A ‘Armadilha’ da Variação Cambial e o Tratamento Tributário
A variação cambial agora exige atenção redobrada, pois possui um tratamento binário. Todo capital aplicado em investimentos, como ações ou ETFs, que sofra uma variação cambial positiva, terá essa variação integrada ao lucro e será tributada em 15%. Contudo, se o dinheiro estiver simplesmente depositado em uma conta corrente não remunerada no exterior, a variação cambial continua isenta de imposto.
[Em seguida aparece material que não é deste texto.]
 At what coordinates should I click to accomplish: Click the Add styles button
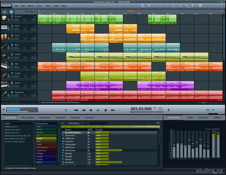pyautogui.click(x=75, y=123)
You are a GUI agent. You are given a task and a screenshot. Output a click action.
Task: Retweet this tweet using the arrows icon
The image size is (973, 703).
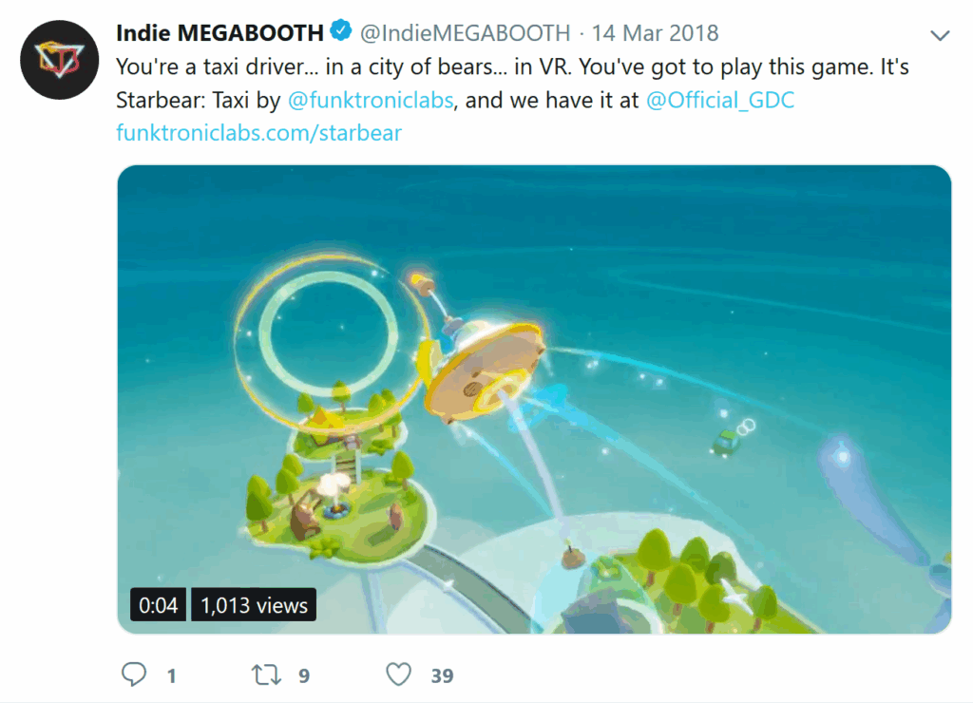click(266, 675)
Por exemplo, se um investidor comprou uma ação por US$ 100 com o dólar a R$ 5,00 e a vendeu pelos mesmos US$ 100 quando o dólar estava a R$ 5,50, ele terá um ganho de capital de R$ 50,00 tributável, mesmo que o valor em dólar da ação não tenha se alterado.
Compensação de Perdas: O ‘Netting’ como Ferramenta de Planejamento
Para o Imposto de Renda de 2026, a nova lei introduz a possibilidade de **compensação de perdas**. Investidores agora podem abater prejuízos realizados em operações no exterior dos ganhos obtidos no mesmo ano fiscal. É fundamental ressaltar que prejuízos no exterior **não podem ser compensados com ganhos obtidos na B3 (no Brasil)**, e vice-versa, pois esses sistemas são considerados segregados pela Receita Federal.
Onde Declarar Ativos Globais na Ficha de Bens e Direitos
Ao preencher a declaração do Imposto de Renda, a organização e a precisão são cruciais para evitar cair na malha fina. Para ativos globais, a declaração deve seguir categorias específicas definidas pelo Fisco. O **Grupo 06 – Depósito à Vista e Numerário** é destinado a saldos em contas correntes ou de pagamento em instituições financeiras no exterior, como Nomad, Avenue, Inter Global ou Wise. O código específico é o 62 (Depósito bancário no exterior), e os valores devem ser convertidos utilizando a cotação PTAX de compra de 31 de dezembro de 2025. Já o **Grupo 04 – Aplicações e Investimentos** abrange capital de risco, incluindo ações, ETFs, REITs e Bonds. Nestes casos, é essencial discriminar o país de domicílio do ativo e a corretora custodiante no campo ‘Discriminação’.
Gestão de Tax Credit e Documentação Essencial
Um ponto crucial para otimizar o portfólio é a gestão do Tax Credit, ou reciprocidade tributária. Especialmente nos Estados Unidos, onde a retenção sobre dividendos é de 30%, esse valor pode ser utilizado como um crédito tributário no Brasil, abatendo o imposto devido em solo brasileiro e mitigando a bitributação. Para garantir conformidade, é essencial guardar os statements mensais das corretoras internacionais, que servirão como principal documentação em caso de fiscalização. Lembre-se que, no exterior, dividendos não são isentos e devem ser somados à base de cálculo para a incidência dos 15%.